NPY-IR axons were associated with the vasculature in the lamina propria and traversing the detrusor. These consisted of both para- and peri-vascular axons that densely innervated all branches of the vascular tree (Fig. 12G–I). Peri-vascular axons formed a dense meshwork on primary and secondary vessels but were less dense on distal vessels. NPY-IR axons were also associated with the suburothelial plexus. These were more prevalent in the bladder base and became progressively less dense towards the bladder dome (Fig. 12J–L).

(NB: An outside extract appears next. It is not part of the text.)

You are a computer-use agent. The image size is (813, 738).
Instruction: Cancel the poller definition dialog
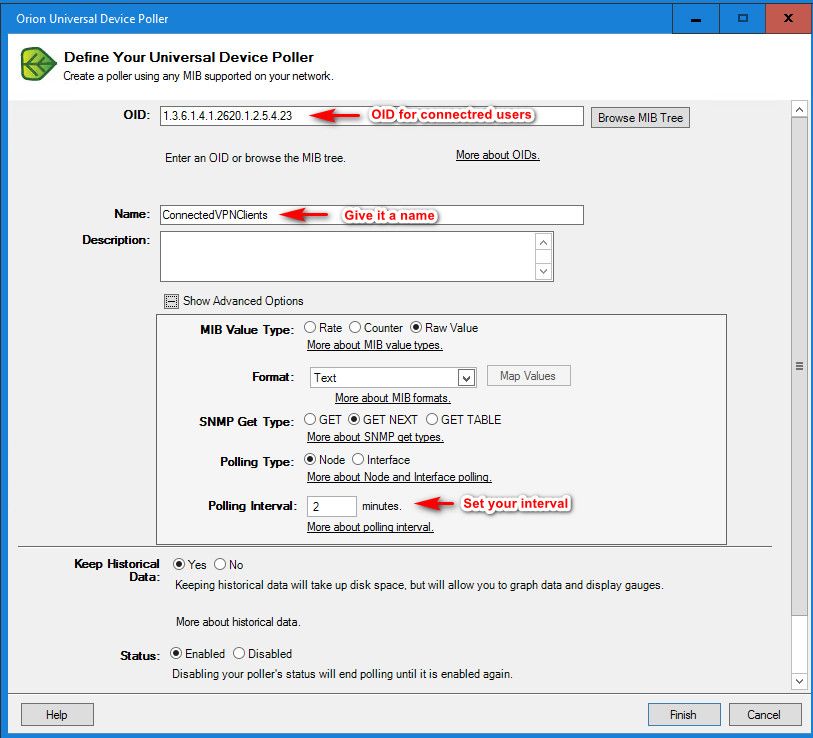[x=764, y=714]
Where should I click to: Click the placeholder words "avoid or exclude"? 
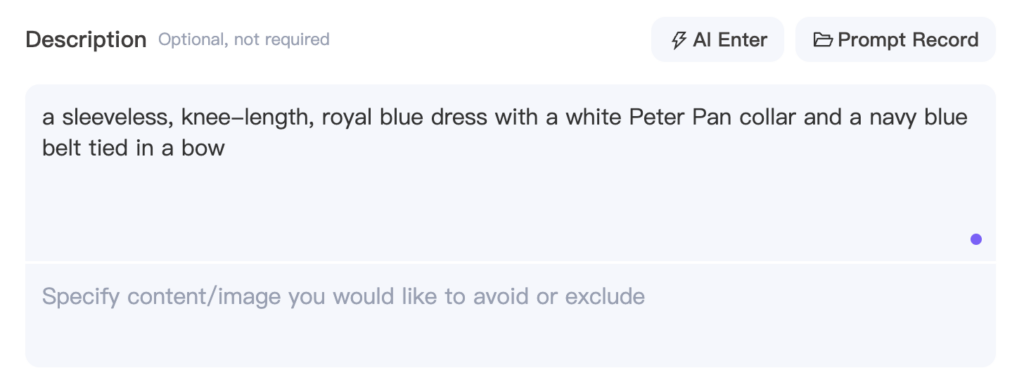[558, 296]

All NPY-IR axons in the suburothelial plexus were varicose, the majority branching from para-vascular axon bundles (Fig. 12M–O).

NOS

NOS-IR axons were less common than NPY axons in the detrusor. Their density did not vary in the detrusor of different bladder regions (Fig. 13A–C). All NOS-IR axons were varicose and travelled as single axons or in axon bundles that traversed the bladder. Specialised nerve endings (multiple branch points arising from a single axon) were common in NOS-IR axons of the detrusor (Fig. 13D–F). NOS-IR axons were also associated with the vasculature in the detrusor (Fig. 13G, H) and lamina propria (Fig. 13I). The majority of these NOS-IR axons were para-vascular, with relatively few peri-vascular axons. Some NOS-IR endings were observed in the suburothelial plexus, originating from para-vascular axons branching off the vascular tree (Fig. 13I).

Distribution of nitric oxide synthase (NOS)-immunoreactivity (IR) in the bladder, viewed using DAB processing of whole mounts. **A–C:** NOS-IR axons showed a uniform distribution throughout the bladder (A: base; B: middle; C: dome). **D–F:** Many specialised NOS-IR nerve endings (arrowheads) were observed throughout the bladder. **G–I:** NOS-IR axons were associated with the vasculature (arrowheads) in the detrusor (G, H) and lamina propria (I). **J–L:** NOS-IR neurons were distributed throughout the bladder and found individually (K) or in small clusters (J, L). The length of their dendrites varied widely between neurons (compare arrrowheads in K). **M–O:** NOS-IR axons were found in the suburothelial plexus and became progressively less dense towards the bladder dome (M: base; N: middle; O: dome). P: A NOS-IR closed axonal loop (arrowhead) in the suburothelial plexus. **Q, R:** NOS-IR axon terminals were also observed in the suburothelial plexus; weak to moderate labelling was also present in urothelial cells. Scale bar = 500 μm in A (also applies to B, C); 100 μm in D (also applies to E, F); 50 μm in G (also applies to H, I); 50 μm in J (also applies to K–L); 50 μm in M (also applies to N–R).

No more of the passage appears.